Why leadership development is crucial for employee engagement

Employee engagement is about people. So is leadership development. Growing leaders is a long-term journey that companies have to take to ensure their sustainability.

This journey, however, will only be successful if it teaches managers how to interact with employees, keep them engaged and make sure that they have everything they need in order to get the job done.

Managers – the missing link in employee engagement

In a study conducted by Aon Hewitt, on a database of approximately 25 000 middle managers, one in four managers stated that they believe nothing will change and no action will be taken after an employee engagement survey.

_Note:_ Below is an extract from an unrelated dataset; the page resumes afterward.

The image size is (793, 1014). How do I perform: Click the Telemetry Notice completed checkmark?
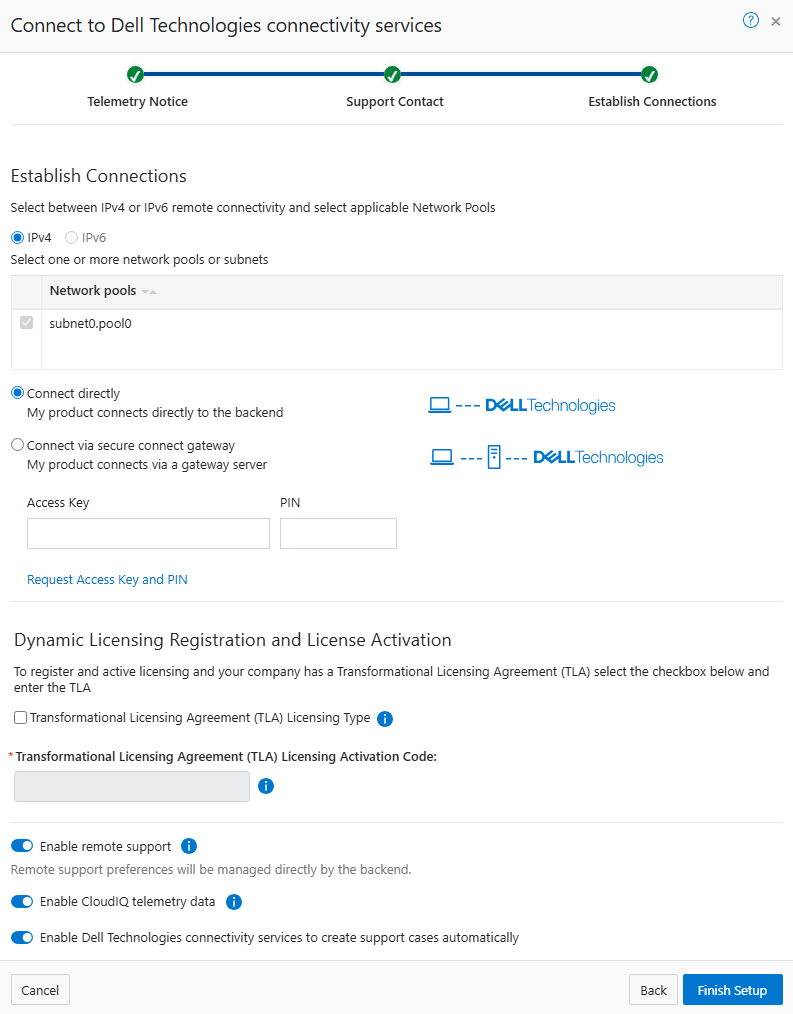tap(136, 74)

This answer came as a shock to many HR consultants who had been confident of the rise of employee engagement.

Companies seemed to grasp the concept of having employees engaged in their work and embrace the responsibility of creating a 21st century workplace. But it seems that managers may have a different opinion on the matter.

They’ve been referred to as “the missing link in employee engagement”. Not because they don’t want to be a part of this equation, but because they don’t fully understand their role in it. And here’s why:

  • Managers are the ones who interact the most with employees, not the HR manager, not that pricy consultancy firm;
  • In order to engage employees, managers need to understand what and engagement strategy is and how it translates into everyday actions;
  • Moreover, they need to see the direct relation between employee engagement efforts and business results;
  • Managers themselves have to be engaged, before engaging their teams;
  • They need to be prepared to be “the link” in employee engagement.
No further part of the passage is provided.